Can software create stories? In answering this question, two experts in the field unpack the history and issues around this idea. Good to read something on AI and creativity that is not the usual naïve, anthropomorphic, and dystopian utterances of people who do not have the background and balance to come at the subject objectively. That both authors have been involved in this domain for decades helps, as most see it as something that has just popped out of nowhere.

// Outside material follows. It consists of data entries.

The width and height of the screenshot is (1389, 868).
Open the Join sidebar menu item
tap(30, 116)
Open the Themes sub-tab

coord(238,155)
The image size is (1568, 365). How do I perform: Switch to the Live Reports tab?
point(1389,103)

Delighted to see that they both worked with Margaret Boden, who I mention in my book AI for Learning. She explored in depth the deep relationship between cognition and technology. Mike and Rafael then get down to business with a few precursors. Great to see them also mention the wonderful John Clark and his Eureka machine for producing readable, but mostly nonsense[, Latin verse. We have largely forgotten that the machine age produced creative and learning machines throughout the 19th C leading to serious products by Pressy and Skinner in the early 20th century .They uncover the wonderful and forgotten history of storytelling machines well and in detail.

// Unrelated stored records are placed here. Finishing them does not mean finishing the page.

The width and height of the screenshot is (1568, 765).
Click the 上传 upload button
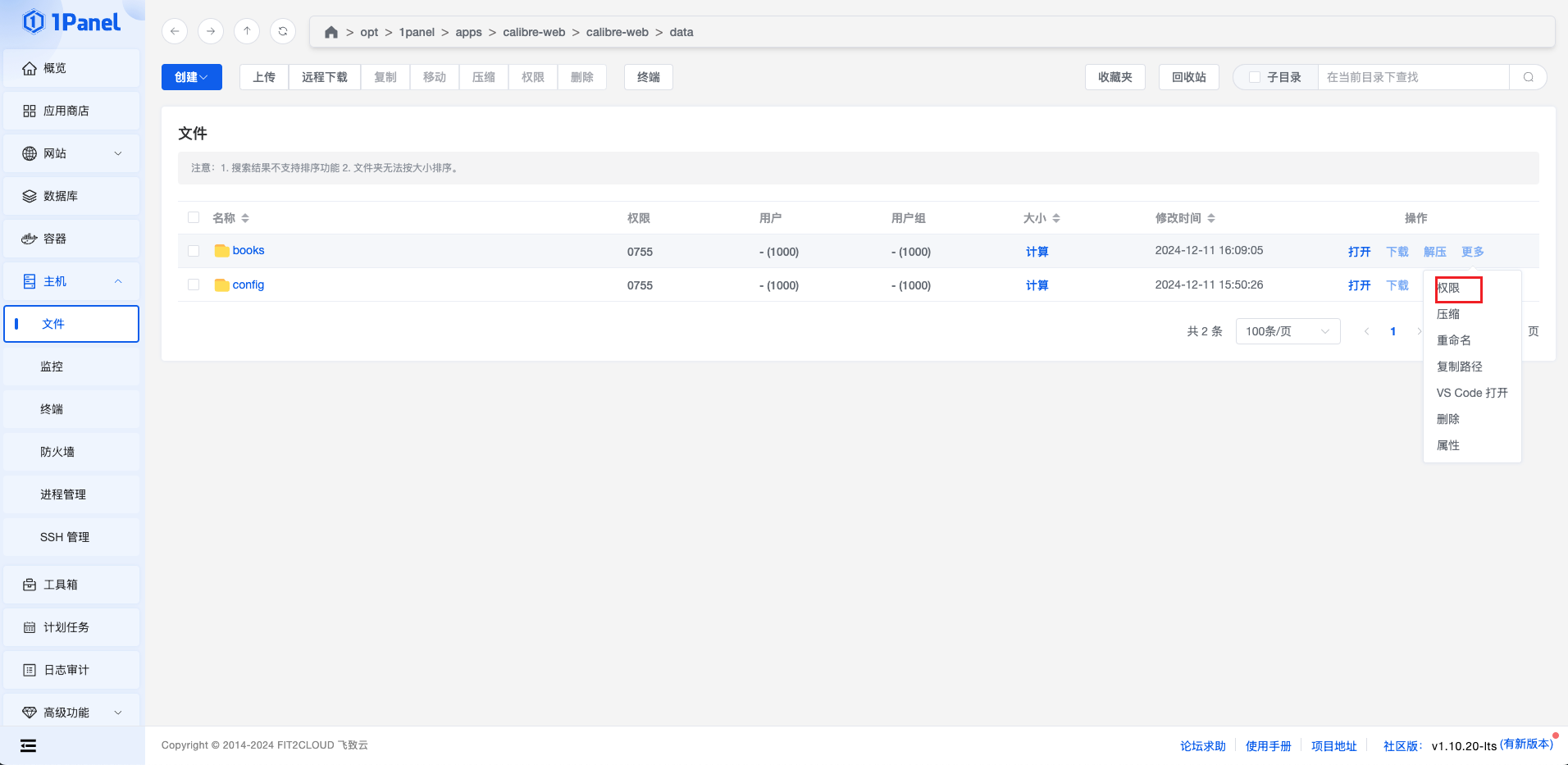point(264,77)
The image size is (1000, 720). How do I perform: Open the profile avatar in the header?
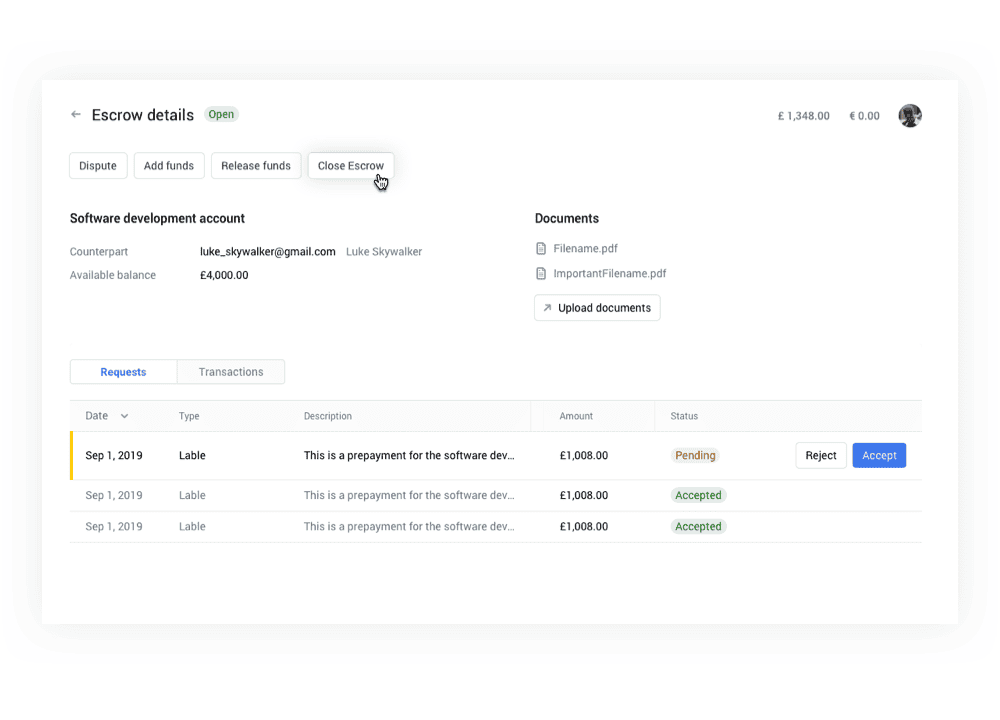coord(910,115)
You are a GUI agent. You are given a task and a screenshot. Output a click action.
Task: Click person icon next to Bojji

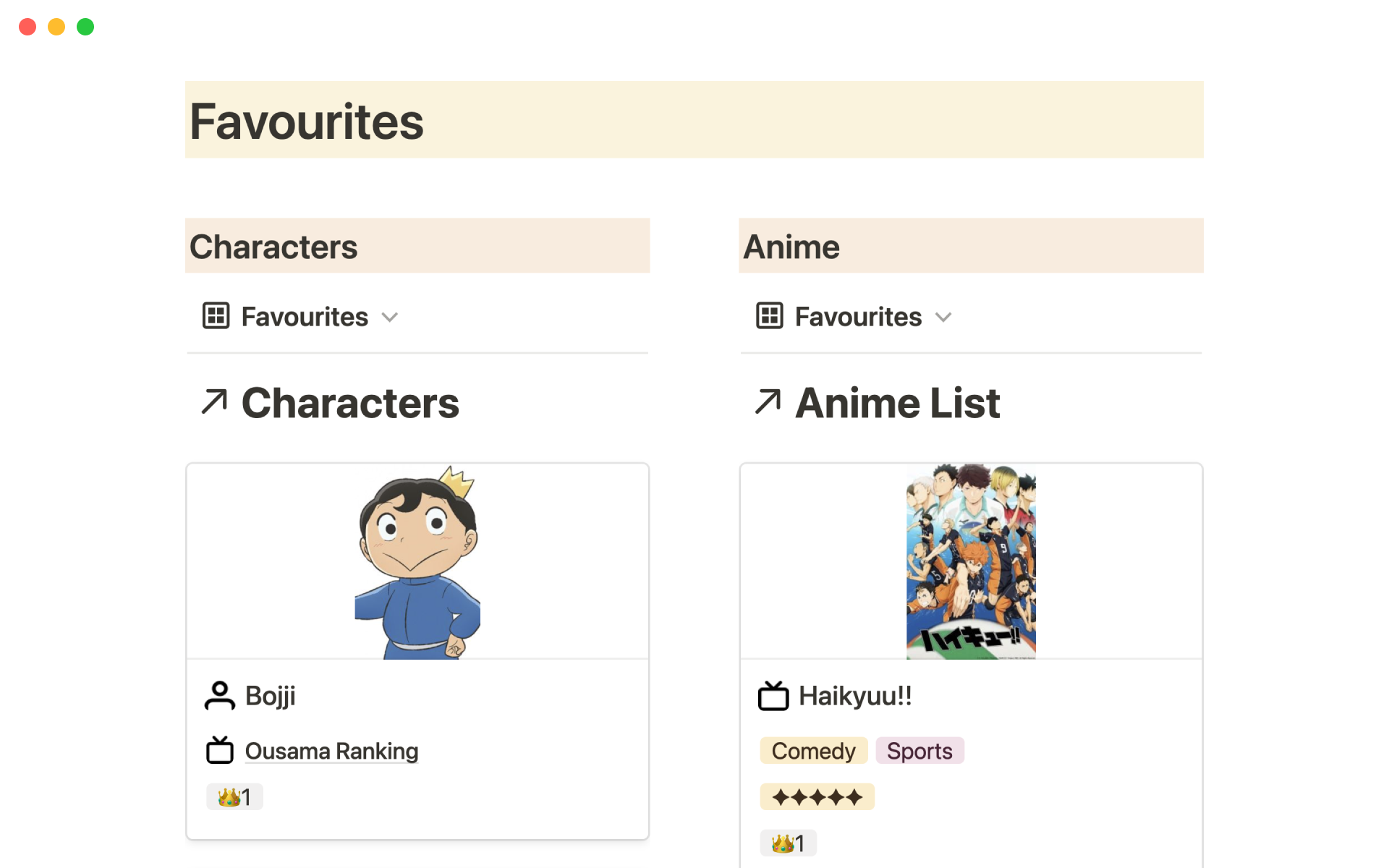click(219, 696)
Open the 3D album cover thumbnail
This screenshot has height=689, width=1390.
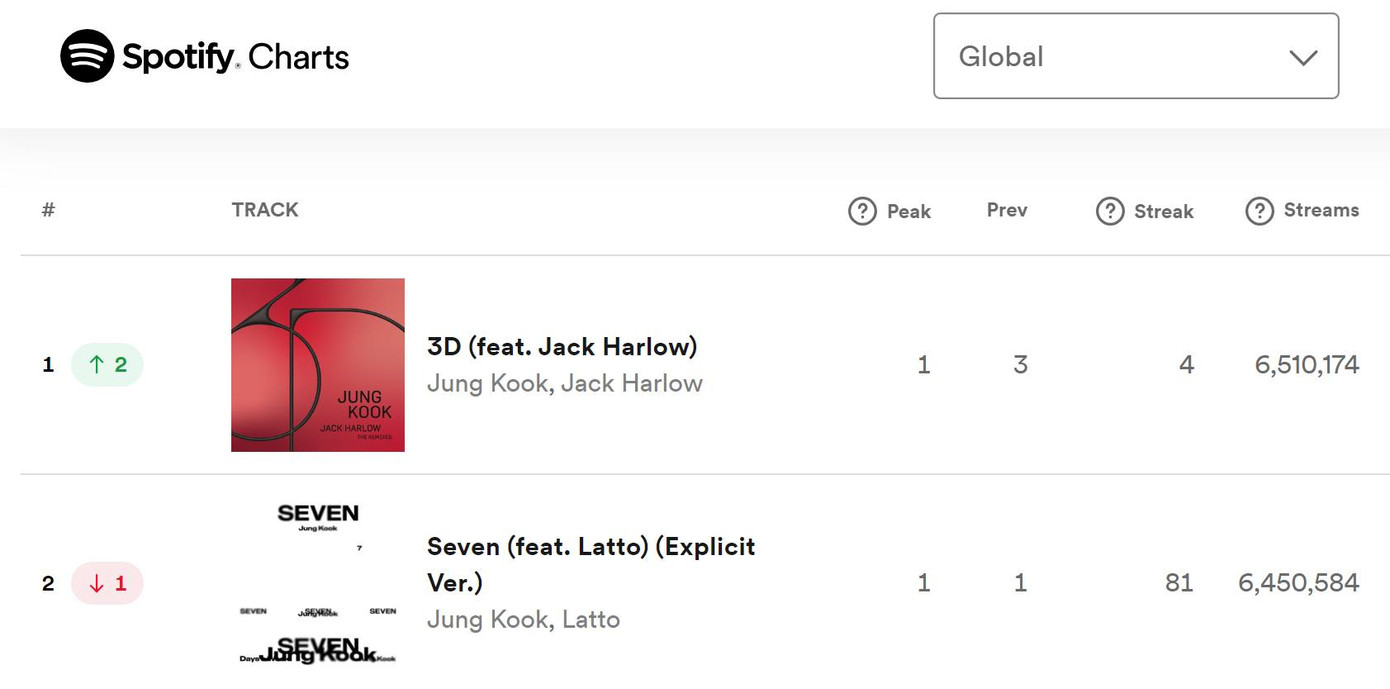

But it all springs into life when computing arrives. There are a few misfires but the wonderful David Cope is mentioned, more famous perhaps for his computer-generated music, but the story of story grammars and their limitations is interesting, then into GPT-2 and GPT-3. I’ve used both and they are, as they say, mind-blowing. They are also limited in what they can do, on word length, consistency of meaning and rational plots, so their impact is more likely to be felt in non-fiction , where the creation of content, summarisation, along with cheating in assignments, essays and assessments is already rife.
The book then deals with storytelling games. The possibilities within the Metaverse flooded into my mind, especially when combined with image generation, which will be possible with future generations of DALL-E and other text to image transformers . Video, however requires immense amounts of computing power. They are also spot on in unpacking the role of AI as Augmented Intelligence, where writers are in a dialectical relationship with the technology. We all have predictive text, spellcheckers, grammar checkers and so on, so the technology is already deeply embedded in the practice of almost all forms of writing. They even present their own Engagement-Reflection model and their own story generator. It had echoes of Skinner’s rather wonderful disc-based Teaching Machine.

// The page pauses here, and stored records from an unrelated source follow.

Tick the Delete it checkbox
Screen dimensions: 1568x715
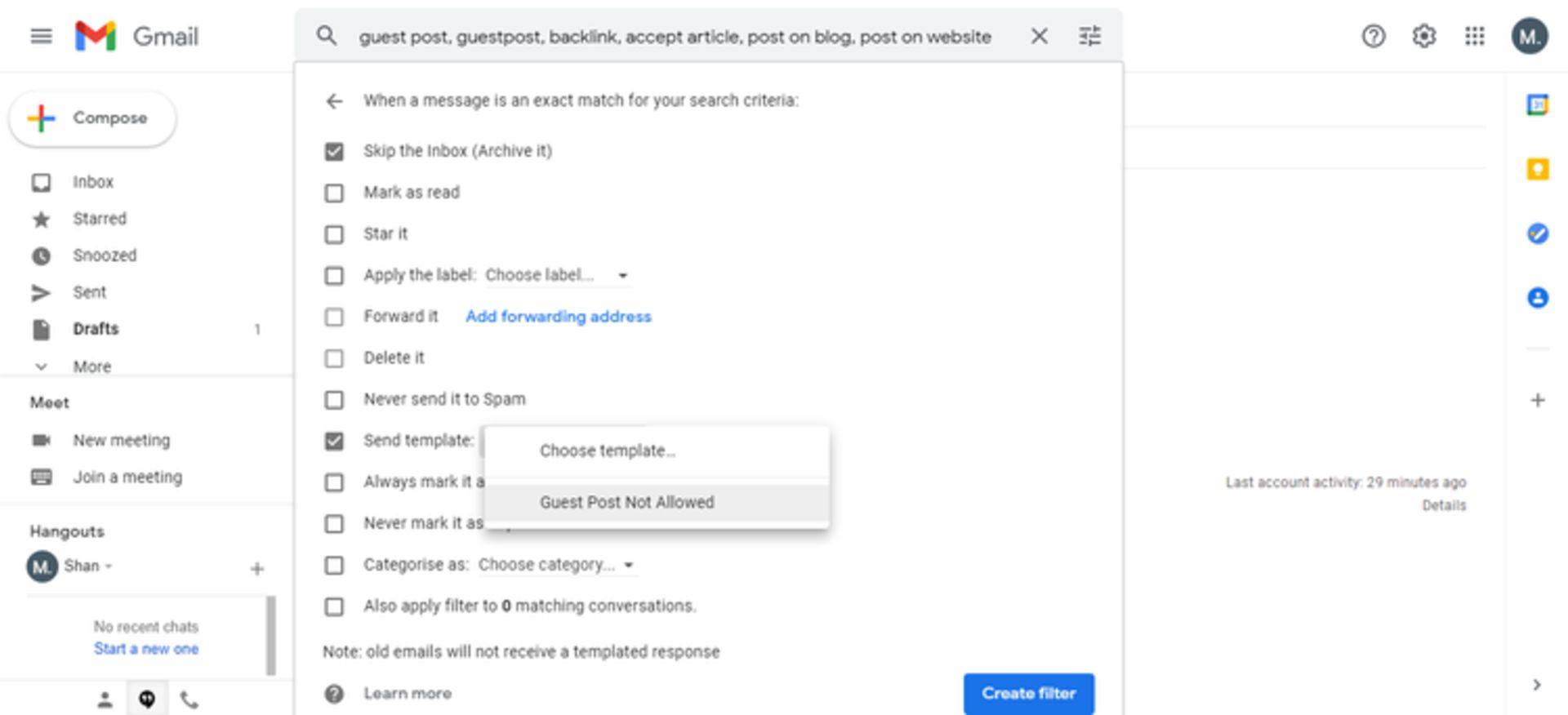click(x=334, y=358)
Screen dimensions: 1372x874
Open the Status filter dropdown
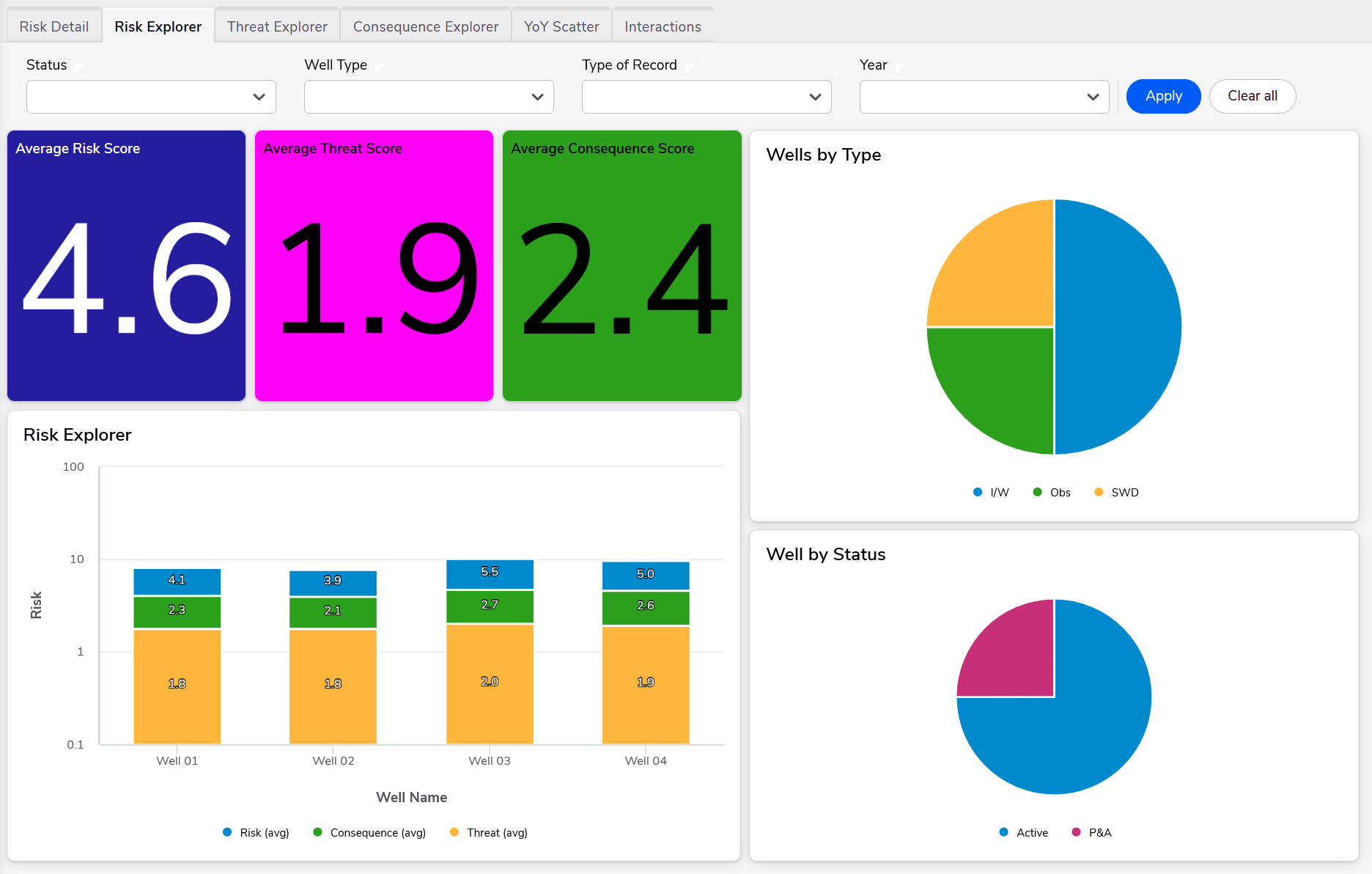click(151, 97)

One problem I have with the ‘storytelling’ debate is the lack of focus on what storytelling is. Some see it as some sort of universal grammar, present in all forms of language, which is ridiculous, others see it still fine grained at the level of linguistic features, such as the use of metaphors, some as short, stored narratives that we recall or tell to ourselves, others as full blown produced narratives with complex structures. So it was heartening to see Roger Schank’s ‘script’ theory mentioned up front . I don’t buy the idea that all language emerged from storytelling but it is clearly a universal and deep dimension of cognition and at a more general level, present all cultures.
I should add that I am not an uncritical fan of the cult of ‘storytelling’. I agree with Jonathon Gottschall in The Story Paradox that the most urgent question we can ask ourselves now is not ‘How can we change the world through stories?’ It may be ‘How can we save the world from stories?’ It is a given that stories are a force for good. That’s the orthodoxy. But what if the truth is that they are now a force for bad? Are we being drowned in a tsunami of stories from TED Talks, YouTube, TV, Movies, Netflix, Prime, Disney, Social Media? Could it be that they distract us from and distort reality? We love stories but only the stories that confirm our own convictions and we seek out those narratives that tell us what we already believe, retell and reinforce them, time and time again. And maybe the most subversive story, is the one we tell ourselves, over and over again, that we are right and those other storytellers and stories are wrong.
I was struck by the story about a story that came out recently in Human Kind by Rutger Bregman, who uncovered a real Lord of the Flies story about a group of boys actually marooned on an island for more than a year. Golding’s novel has been a staple in the school curriculum for decades but the real boys got on rather well and constructed a reasonable set of rules and society, until they were rescued.
Technology has given storytelling an immense boost. Box sets are consumed in a series of 6-13 episodes, then subsequent series released. Streaming services have exploded with Netflix, Prime, Disney, HBO and many others. They have huge amounts of archived content and release more than any individual could consume. We live in a blizzard of storytelling. The danger could be that machines will reinforce this pattern. They may, on the other hand, free us from our all-too-human prejudices embodied in much storytelling. Plato may have been right all along!
I liked their final words, on using a combination of AI tools to create stories and the idea that there is also something possible beyond human stories, stories that genuinely come from the space of the machine. We saw this recently with a Google researcher who was convinced that the transformer was sentient.
Hugely enjoyed this book as Mike and Rafael have opened the door wide for such a debate.